## Using the information
1. Revise the passage on feeding the crowds between "All right; they" and "he’s been explaining.", inclusive, replacing "villages" with "towns".
2. List everything that, according to the passage on feeding the crowds, the new creation is full of.

## Selected excerpt
Not only that, but he could find himself, with his friends, quite unprepared for other basic things as well. Five loaves among five thousand people! And they themselves hadn’t had time to eat (verse 31). The crowds, meanwhile, had been so excited at the prospect of catching up with Jesus that they hadn’t thought about mundane issues like that, either. As someone who likes to plan ahead, especially for events involving a lot of people, I find myself cheerfully horrified at this apparent complete lack of planning and forethought. This wasn’t just the law of unintended consequences. This was the law of no imagined consequences at all. Quite irresponsible, in fact.
All right; they could have gone off to the villages, as the disciples proposed (verse 36). But Jesus had been teaching them about the kingdom of God. God’s kingdom means the renewal of the world. New creation, full of justice and joy and abundance and hope. For everybody. So what sort of a signal does it send if you spend an hour or two telling people about all the wonderful things God is starting to do for those who follow the new way, but then when it comes down to the serious business of eating tell them to go and fend for them-selves? So Jesus decides to put into action the message he’s been explaining.

## Entries shown
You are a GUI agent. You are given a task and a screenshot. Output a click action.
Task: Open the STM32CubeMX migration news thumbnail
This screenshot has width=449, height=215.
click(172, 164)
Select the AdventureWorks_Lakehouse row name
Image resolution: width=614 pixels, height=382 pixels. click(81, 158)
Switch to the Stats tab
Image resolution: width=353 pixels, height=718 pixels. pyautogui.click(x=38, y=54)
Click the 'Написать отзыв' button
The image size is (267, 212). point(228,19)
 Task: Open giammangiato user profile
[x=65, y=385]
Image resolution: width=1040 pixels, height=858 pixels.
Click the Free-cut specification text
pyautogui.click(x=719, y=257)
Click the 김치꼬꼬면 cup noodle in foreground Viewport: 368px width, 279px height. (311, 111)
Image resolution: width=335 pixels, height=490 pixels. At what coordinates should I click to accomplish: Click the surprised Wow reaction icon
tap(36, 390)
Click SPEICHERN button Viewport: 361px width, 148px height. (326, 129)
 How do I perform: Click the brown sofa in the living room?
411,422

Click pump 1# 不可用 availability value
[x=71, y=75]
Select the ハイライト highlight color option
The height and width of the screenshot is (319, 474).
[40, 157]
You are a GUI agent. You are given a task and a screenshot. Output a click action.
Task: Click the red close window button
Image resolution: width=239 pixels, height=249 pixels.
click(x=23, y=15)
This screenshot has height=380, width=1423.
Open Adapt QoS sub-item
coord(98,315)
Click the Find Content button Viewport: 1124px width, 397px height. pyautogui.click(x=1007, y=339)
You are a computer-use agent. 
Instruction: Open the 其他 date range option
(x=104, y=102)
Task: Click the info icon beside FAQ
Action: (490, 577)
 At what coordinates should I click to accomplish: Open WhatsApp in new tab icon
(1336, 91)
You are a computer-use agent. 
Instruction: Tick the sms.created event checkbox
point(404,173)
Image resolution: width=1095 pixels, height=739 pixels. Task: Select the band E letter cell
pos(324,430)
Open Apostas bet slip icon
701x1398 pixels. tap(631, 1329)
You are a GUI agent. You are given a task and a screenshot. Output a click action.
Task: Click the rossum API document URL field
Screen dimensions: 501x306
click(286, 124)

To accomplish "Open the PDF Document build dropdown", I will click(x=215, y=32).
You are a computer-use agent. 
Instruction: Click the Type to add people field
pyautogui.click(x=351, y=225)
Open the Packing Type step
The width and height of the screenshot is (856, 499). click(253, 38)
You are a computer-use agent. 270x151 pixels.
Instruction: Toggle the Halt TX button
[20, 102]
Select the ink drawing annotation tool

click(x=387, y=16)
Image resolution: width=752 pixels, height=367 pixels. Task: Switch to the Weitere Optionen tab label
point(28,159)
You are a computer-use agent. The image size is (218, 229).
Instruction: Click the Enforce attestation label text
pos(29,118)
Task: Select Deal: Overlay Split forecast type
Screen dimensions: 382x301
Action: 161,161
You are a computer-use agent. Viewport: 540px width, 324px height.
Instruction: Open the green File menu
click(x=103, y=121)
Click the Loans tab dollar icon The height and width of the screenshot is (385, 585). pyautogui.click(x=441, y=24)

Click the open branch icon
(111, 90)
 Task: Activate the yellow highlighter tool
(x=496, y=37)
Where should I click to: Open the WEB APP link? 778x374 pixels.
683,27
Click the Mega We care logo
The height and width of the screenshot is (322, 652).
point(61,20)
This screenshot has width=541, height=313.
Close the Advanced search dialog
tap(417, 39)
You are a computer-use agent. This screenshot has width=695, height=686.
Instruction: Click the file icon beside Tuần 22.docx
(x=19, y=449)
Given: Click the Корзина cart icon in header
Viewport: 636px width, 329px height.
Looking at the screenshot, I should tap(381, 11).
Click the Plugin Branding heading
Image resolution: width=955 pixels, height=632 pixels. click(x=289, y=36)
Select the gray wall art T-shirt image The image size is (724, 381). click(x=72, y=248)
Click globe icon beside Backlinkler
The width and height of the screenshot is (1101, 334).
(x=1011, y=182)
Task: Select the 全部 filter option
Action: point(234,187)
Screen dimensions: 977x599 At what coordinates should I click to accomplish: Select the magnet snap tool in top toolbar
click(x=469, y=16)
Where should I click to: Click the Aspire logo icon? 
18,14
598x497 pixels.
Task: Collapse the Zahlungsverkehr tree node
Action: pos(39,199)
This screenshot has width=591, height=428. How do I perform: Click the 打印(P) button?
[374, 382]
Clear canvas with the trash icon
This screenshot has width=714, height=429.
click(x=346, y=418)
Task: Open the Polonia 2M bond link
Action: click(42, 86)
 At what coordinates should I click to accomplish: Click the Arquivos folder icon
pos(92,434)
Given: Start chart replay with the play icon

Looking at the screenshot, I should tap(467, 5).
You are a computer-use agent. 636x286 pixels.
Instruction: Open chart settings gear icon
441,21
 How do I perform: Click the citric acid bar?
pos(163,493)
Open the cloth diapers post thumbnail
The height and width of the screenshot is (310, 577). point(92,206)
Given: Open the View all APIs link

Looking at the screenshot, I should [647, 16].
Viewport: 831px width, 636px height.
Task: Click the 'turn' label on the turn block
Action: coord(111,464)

## Task results
1.
All right; they could have gone off to the towns, as the disciples proposed (verse 36). But Jesus had been teaching them about the kingdom of God. God’s kingdom means the renewal of the world. New creation, full of justice and joy and abundance and hope. For everybody. So what sort of a signal does it send if you spend an hour or two telling people about all the wonderful things God is starting to do for those who follow the new way, but then when it comes down to the serious business of eating tell them to go and fend for them-selves? So Jesus decides to put into action the message he’s been explaining.

2. justice, joy, abundance, hope